Segment Start: The input

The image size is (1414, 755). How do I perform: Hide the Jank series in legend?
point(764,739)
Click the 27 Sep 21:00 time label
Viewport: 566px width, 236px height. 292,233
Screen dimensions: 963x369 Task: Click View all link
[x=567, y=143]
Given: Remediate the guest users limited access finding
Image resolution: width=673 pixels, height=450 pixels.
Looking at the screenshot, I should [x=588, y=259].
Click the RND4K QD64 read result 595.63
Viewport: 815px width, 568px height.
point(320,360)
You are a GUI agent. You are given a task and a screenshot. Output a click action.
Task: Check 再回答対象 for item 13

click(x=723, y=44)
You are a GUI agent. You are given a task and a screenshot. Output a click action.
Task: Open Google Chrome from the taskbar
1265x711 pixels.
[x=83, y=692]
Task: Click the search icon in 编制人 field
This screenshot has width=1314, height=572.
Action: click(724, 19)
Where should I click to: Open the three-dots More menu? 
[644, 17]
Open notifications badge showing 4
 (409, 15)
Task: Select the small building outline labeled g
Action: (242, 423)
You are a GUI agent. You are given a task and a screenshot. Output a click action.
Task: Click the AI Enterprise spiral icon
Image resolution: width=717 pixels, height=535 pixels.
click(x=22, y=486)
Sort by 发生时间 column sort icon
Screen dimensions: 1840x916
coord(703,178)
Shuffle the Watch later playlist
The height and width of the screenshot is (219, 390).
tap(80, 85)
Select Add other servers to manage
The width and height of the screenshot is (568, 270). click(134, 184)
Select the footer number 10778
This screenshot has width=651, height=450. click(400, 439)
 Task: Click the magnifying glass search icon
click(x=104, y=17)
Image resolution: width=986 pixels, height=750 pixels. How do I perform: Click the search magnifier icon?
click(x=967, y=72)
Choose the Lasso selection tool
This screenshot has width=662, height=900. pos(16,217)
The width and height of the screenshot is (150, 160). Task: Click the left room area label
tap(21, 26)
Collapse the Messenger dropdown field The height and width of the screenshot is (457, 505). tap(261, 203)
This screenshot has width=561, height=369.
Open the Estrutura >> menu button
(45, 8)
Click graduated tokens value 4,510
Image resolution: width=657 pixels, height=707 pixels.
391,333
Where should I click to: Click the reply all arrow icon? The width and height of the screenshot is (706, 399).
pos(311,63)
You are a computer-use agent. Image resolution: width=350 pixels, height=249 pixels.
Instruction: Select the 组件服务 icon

Segment End: The input

Work instructions » Every line of the data should be copied exactly.

Output of the task »
The image size is (1414, 755). How do I perform: Hide the Jank series in legend?
point(764,739)
Click the 27 Sep 21:00 time label
Viewport: 566px width, 236px height. 292,233
Screen dimensions: 963x369 Task: Click View all link
[x=567, y=143]
Given: Remediate the guest users limited access finding
Image resolution: width=673 pixels, height=450 pixels.
Looking at the screenshot, I should [x=588, y=259].
Click the RND4K QD64 read result 595.63
Viewport: 815px width, 568px height.
point(320,360)
You are a GUI agent. You are given a task and a screenshot. Output a click action.
Task: Check 再回答対象 for item 13

click(x=723, y=44)
You are a GUI agent. You are given a task and a screenshot. Output a click action.
Task: Open Google Chrome from the taskbar
1265x711 pixels.
[x=83, y=692]
Task: Click the search icon in 编制人 field
This screenshot has width=1314, height=572.
Action: click(724, 19)
Where should I click to: Open the three-dots More menu? 
[644, 17]
Open notifications badge showing 4
 (409, 15)
Task: Select the small building outline labeled g
Action: (242, 423)
You are a GUI agent. You are given a task and a screenshot. Output a click action.
Task: Click the AI Enterprise spiral icon
Image resolution: width=717 pixels, height=535 pixels.
click(x=22, y=486)
Sort by 发生时间 column sort icon
Screen dimensions: 1840x916
coord(703,178)
Shuffle the Watch later playlist
The height and width of the screenshot is (219, 390).
tap(80, 85)
Select Add other servers to manage
The width and height of the screenshot is (568, 270). click(134, 184)
Select the footer number 10778
This screenshot has width=651, height=450. click(400, 439)
 Task: Click the magnifying glass search icon
click(x=104, y=17)
Image resolution: width=986 pixels, height=750 pixels. How do I perform: Click the search magnifier icon?
click(x=967, y=72)
Choose the Lasso selection tool
This screenshot has width=662, height=900. pos(16,217)
The width and height of the screenshot is (150, 160). Task: Click the left room area label
tap(21, 26)
Collapse the Messenger dropdown field The height and width of the screenshot is (457, 505). tap(261, 203)
This screenshot has width=561, height=369.
Open the Estrutura >> menu button
(45, 8)
Click graduated tokens value 4,510
Image resolution: width=657 pixels, height=707 pixels.
391,333
Where should I click to: Click the reply all arrow icon? The width and height of the screenshot is (706, 399).
pos(311,63)
You are a computer-use agent. Image resolution: width=350 pixels, height=249 pixels.
Instruction: Select the 组件服务 icon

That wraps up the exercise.